British rule over the Illinois Country during these years was informal and disorganized. The territory was administered as a part of the British province of Quebec in Canada, but there was little in the way of formal governmental structure, apart from a common law Court of Justice set up in Sept. 1768. The British king approved the Quebec Act of 1774 which would have formally set up a government in the Illinois Country, but the act was never implemented prior to the Revolutionary War. Around that time, flooding of the Mississippi River in 1772 convinced the British to abandon Fort de Chartres and build a new outpost at Kaskaskia, called Fort Gage. (Most of Fort de Chartres subsequently fell into ruin, but the gunpowder magazine survived – the oldest remaining European structure in Illinois. Fort de Chartres was reconstructed as a historical site in the 1920s and 1930s.)
While the erecting of the Indian Reserve signaled that the British Crown wished to be fair to the native nations of North America, a few months before that several tribes in the Great Lakes area, the Ohio Country, and the Illinois Country used the hiatus of effective European control west of the Appalachians that ensued in the immediate aftermath of the French and Indian War as an opportunity to attempt to expel all of the European interlopers.

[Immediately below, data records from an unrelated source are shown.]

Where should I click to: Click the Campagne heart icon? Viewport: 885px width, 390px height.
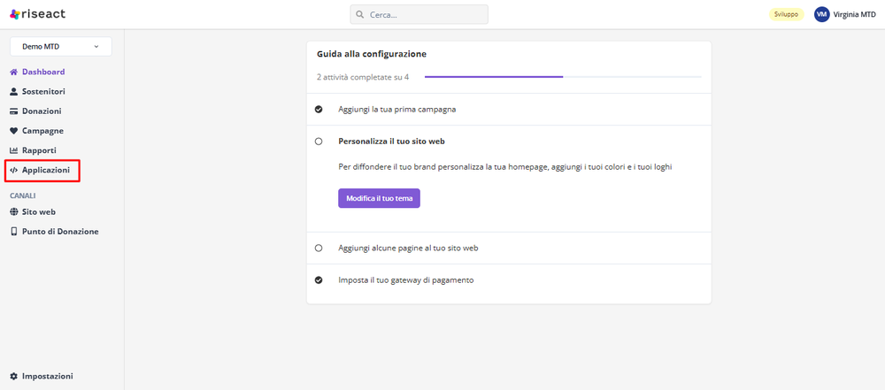(x=14, y=131)
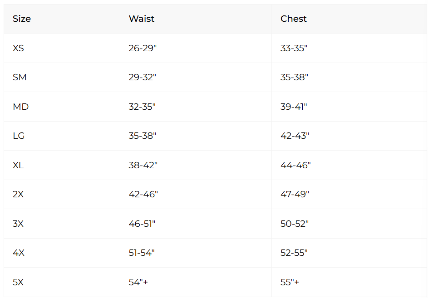Click chest value 42-43"

point(295,136)
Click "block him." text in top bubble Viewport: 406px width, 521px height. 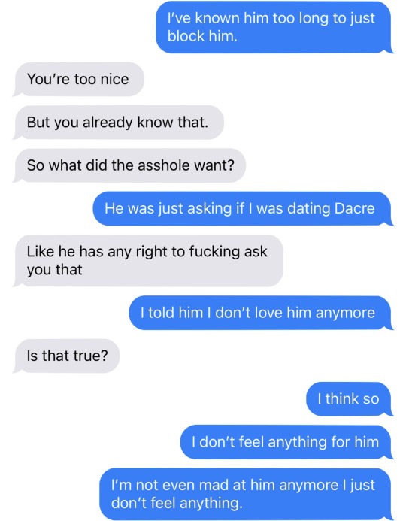(x=202, y=36)
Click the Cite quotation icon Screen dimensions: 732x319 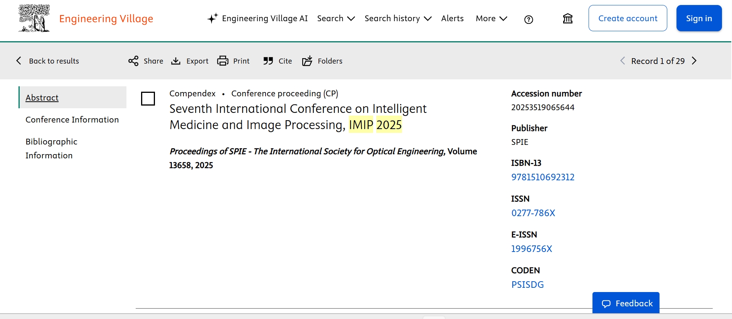point(268,61)
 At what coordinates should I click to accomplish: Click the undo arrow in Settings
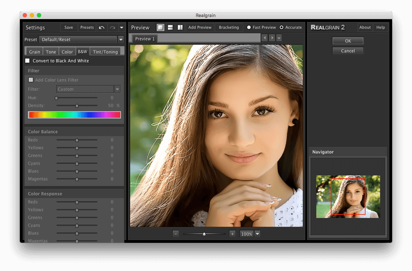click(102, 28)
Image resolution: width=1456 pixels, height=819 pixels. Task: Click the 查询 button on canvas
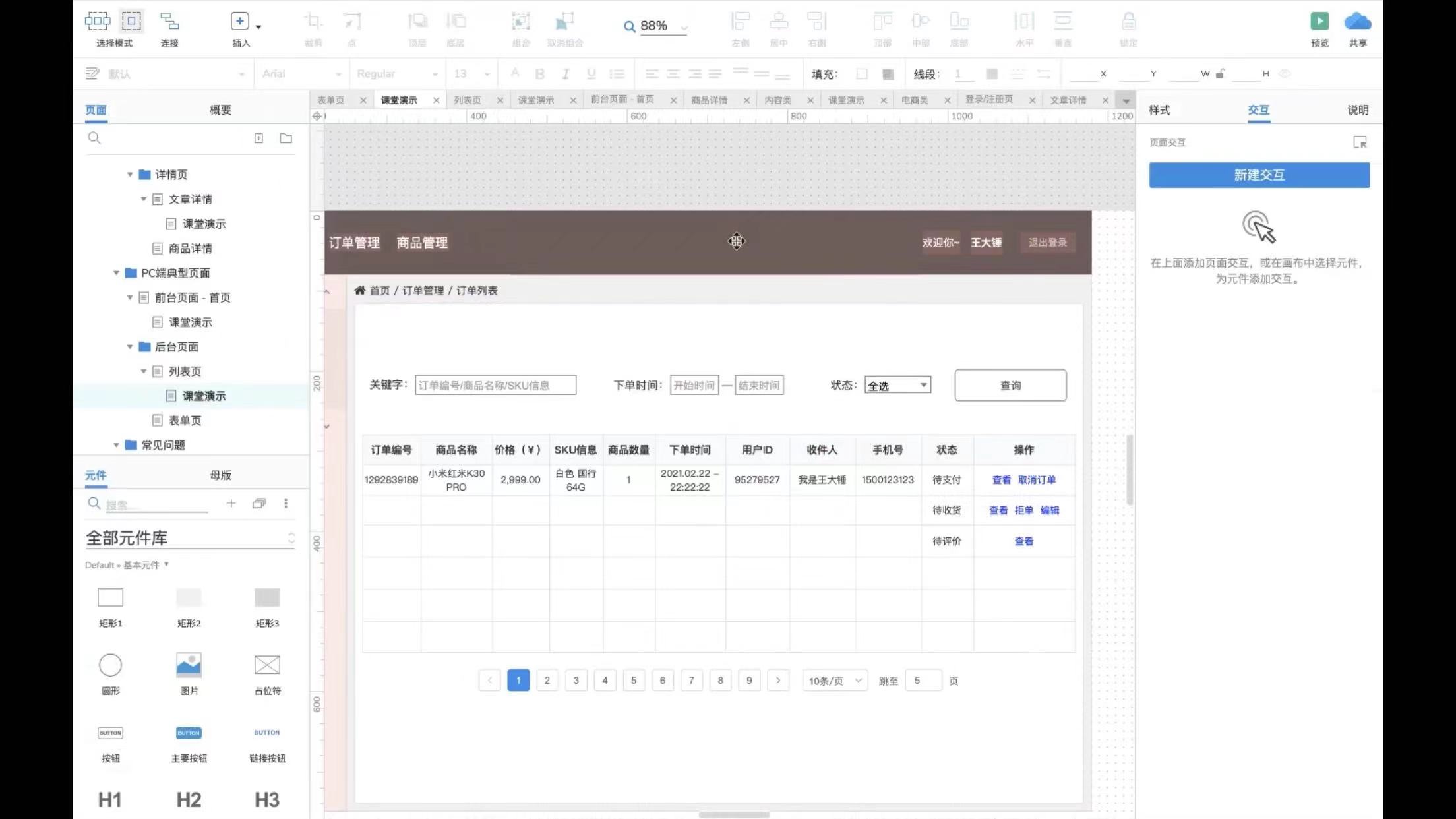click(x=1010, y=386)
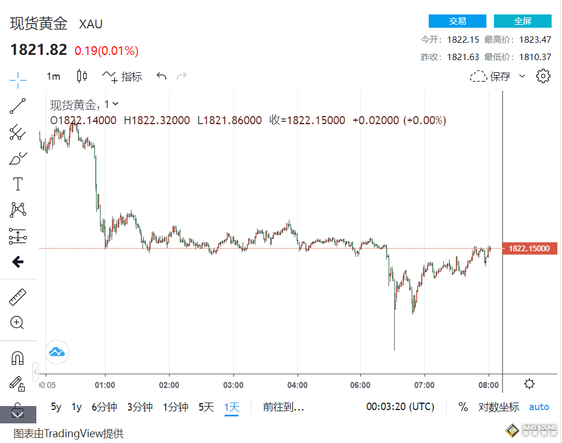Open the 前往到 go-to date field

(283, 407)
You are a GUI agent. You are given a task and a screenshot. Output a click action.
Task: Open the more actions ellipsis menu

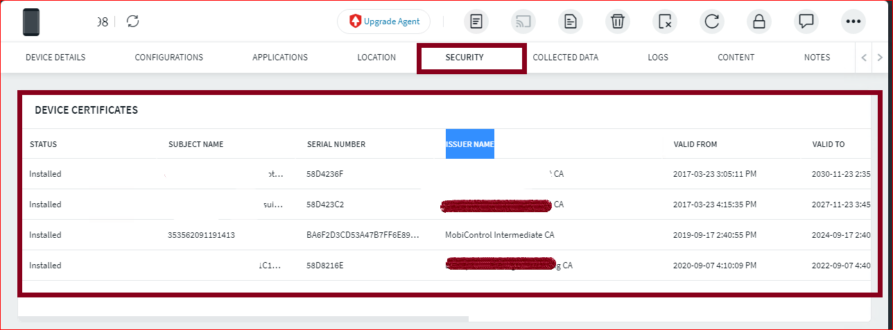(853, 21)
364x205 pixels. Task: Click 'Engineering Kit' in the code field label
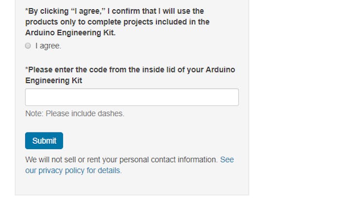(53, 81)
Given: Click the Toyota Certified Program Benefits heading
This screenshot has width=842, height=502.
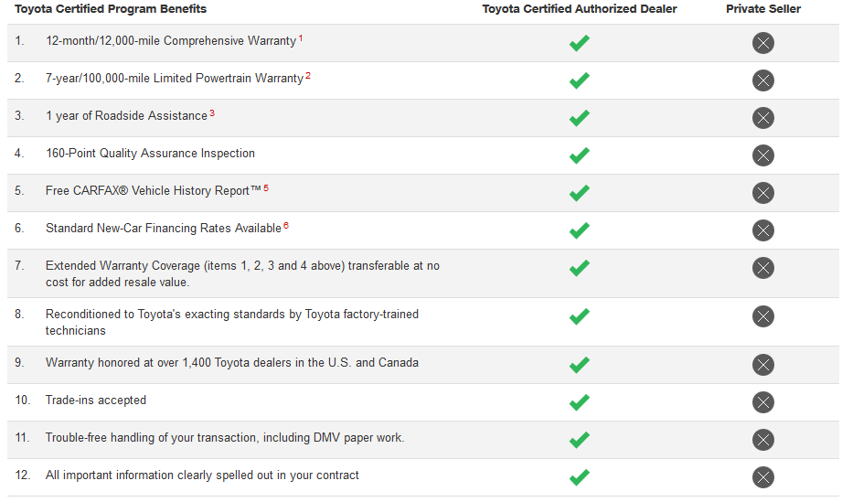Looking at the screenshot, I should pos(111,9).
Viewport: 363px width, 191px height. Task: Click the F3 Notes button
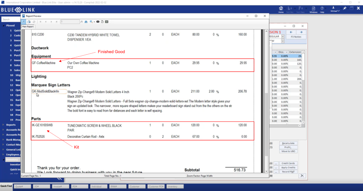point(296,37)
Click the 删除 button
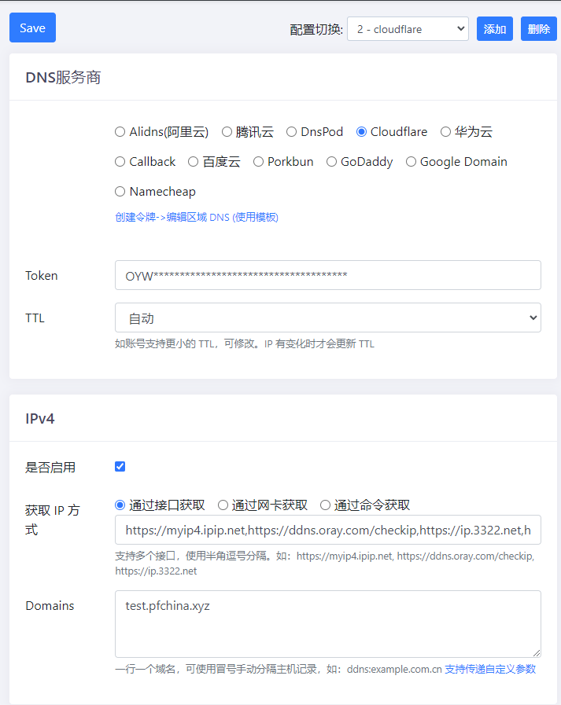This screenshot has height=705, width=561. 538,29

Thus, in May 1763 a conflict began usually known as Pontiac’s War, called after an Ottawa chief named Pontiac (Obwandiyag) who, along with Seneca leader Guyasuta, was one of the prominent Native American chiefs in this war, which was provoked by the racist contempt that Gen. Jeffrey Amherst, British commander-in-chief in North America, and his soldiers and many English colonists had for the Indians. The American Indians seized eight British forts in present day Michigan, New York, Ohio, and Indiana, and Pontiac, with the aid of warriors of the Pottawatomi, Ojibway, and Huron, besieged Fort Detroit in Michigan. The British soon got the upper hand and the Native American forces dispersed, with most hostilities ending in 1764. By this time, the European disease smallpox was decimating the native peoples of eastern North America.
In 1764 the British had not yet taken possession of the Illinois Country, where the anti-British Shawnee chief Charlot Kaské wielded great influence and sought to enlist the aid of French colonists in further war. The British made diplomatic overtures to Chief Pontiac, however, who went to New York and signed a treaty of cessation of hostilities in 1766. Kaské, meanwhile, though unable to wage a war, nevertheless refused to submit to the British, and instead moved west across the Mississippi with his people and his French compatriots.
Pontiac himself settled with his people in the Illinois Country, where, as we noted previously, he was killed by a Peoria chief in Cahokia on April 20, 1769.